We are using Jira at AOL right now, so hopefully I can provide some Good Practice and practical advice.
First off, let's separate this into two answers: New User Stories, Defects/Bugs
Defects/Bugs added in a Sprint: Don't Estimate- Reduce Capacity
So at AOL we face this issue a lot. We run a digital advertising system so it has a lot of customer escalation. We don't operate a maintenance team, so bugs end up with the feature development teams. Recognizing that interrupting a sprint is bad, we took a hard look at bugs.
We made an agreement with the business that only show stopping bugs (Blockers) could interrupt a sprint. When a Blocker comes in, it gets immediate priority. It isn't estimated and isn't even part of the official backlog. It is side work that has to be done and impacts the team's capacity.
All other bugs get assigned to the backlog. We run in two week sprints and have at least two teams per feature area so there is always a team starting a sprint every week. These bugs get groomed and estimated per normal.
With Jira we maintain a separate "Defect" backlog (specifically issues found in production). This backlog is groomed by a triage team and then all feature teams have access to it. During sprint planning teams are instructed to take roughly 20% of their capacity if Technical Debt. First priority in Tech Debt is always current production defects. This usually translates to our teams working on 1-2 bugs a Sprint, in addition to their new feature work.

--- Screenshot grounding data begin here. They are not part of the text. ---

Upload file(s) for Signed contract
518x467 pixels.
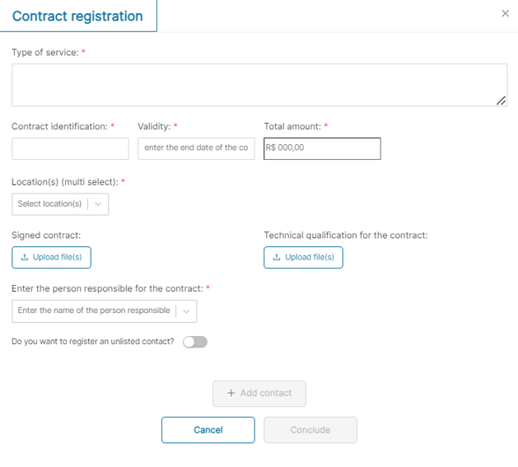tap(51, 258)
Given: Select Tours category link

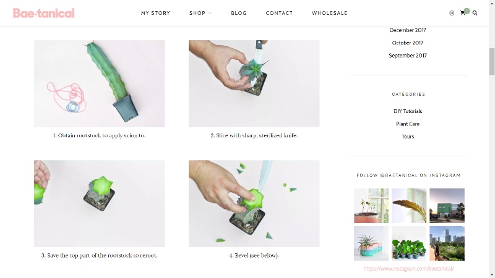Looking at the screenshot, I should coord(408,137).
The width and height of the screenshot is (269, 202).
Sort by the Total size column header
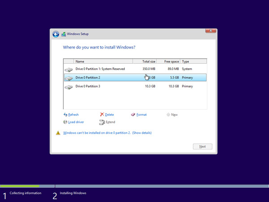click(x=148, y=61)
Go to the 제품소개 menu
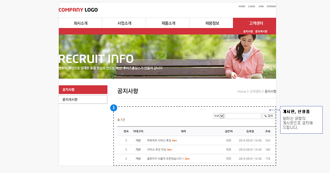Viewport: 330px width, 173px height. pyautogui.click(x=168, y=23)
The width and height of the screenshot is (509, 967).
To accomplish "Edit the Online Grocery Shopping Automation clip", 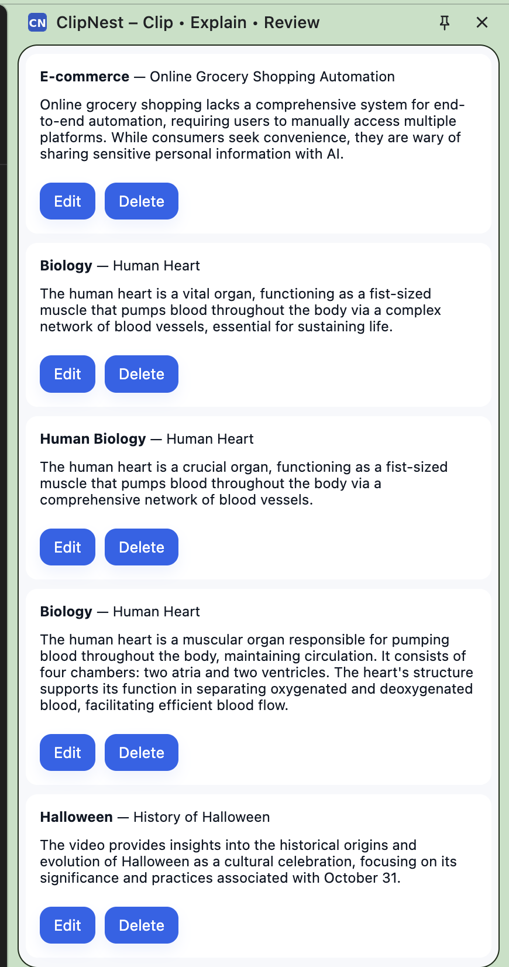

New User Stories pulled into a sprint - ALWAYS ESTIMATE
A healthy product backlog should have two to three sprints of "Ready" work. That is stories that meet the INVEST criteria for a User Story. If you don't have this, then that's a bigger issue to tackle, which will make your team much more effective.
If you don't have a well groomed backlog, then what you want to do is take the time to groom new stories. If you are halfway into the sprint and there is no work to be done, then have a one hour meeting and groom the very top of the backlog.
This is critical, not just because you want all stories estimated. Taking in a story that is not fully defined is a great way to waste effort.
- The Story could not be important anymore
- The story could be ill defined and a lot of time wasted on re-work to meet "Done"
- The story could be ill designed and lead to bugs in the system.
Poorly written user stories can take up to 24x longer to fix, than they took to write the first time (based on research by Jeff Sutherland).
Beyond the above advice, the single biggest thing I would recommend is holding regular Backlog Refinement Meetings. The Dev Team and the Product Owner working together to ensure your stories meeting the INVEST criteria. A lot of teams are used to having a "Definition of Done". You also need a "Definition of Ready", what does the story have to have before development can be started.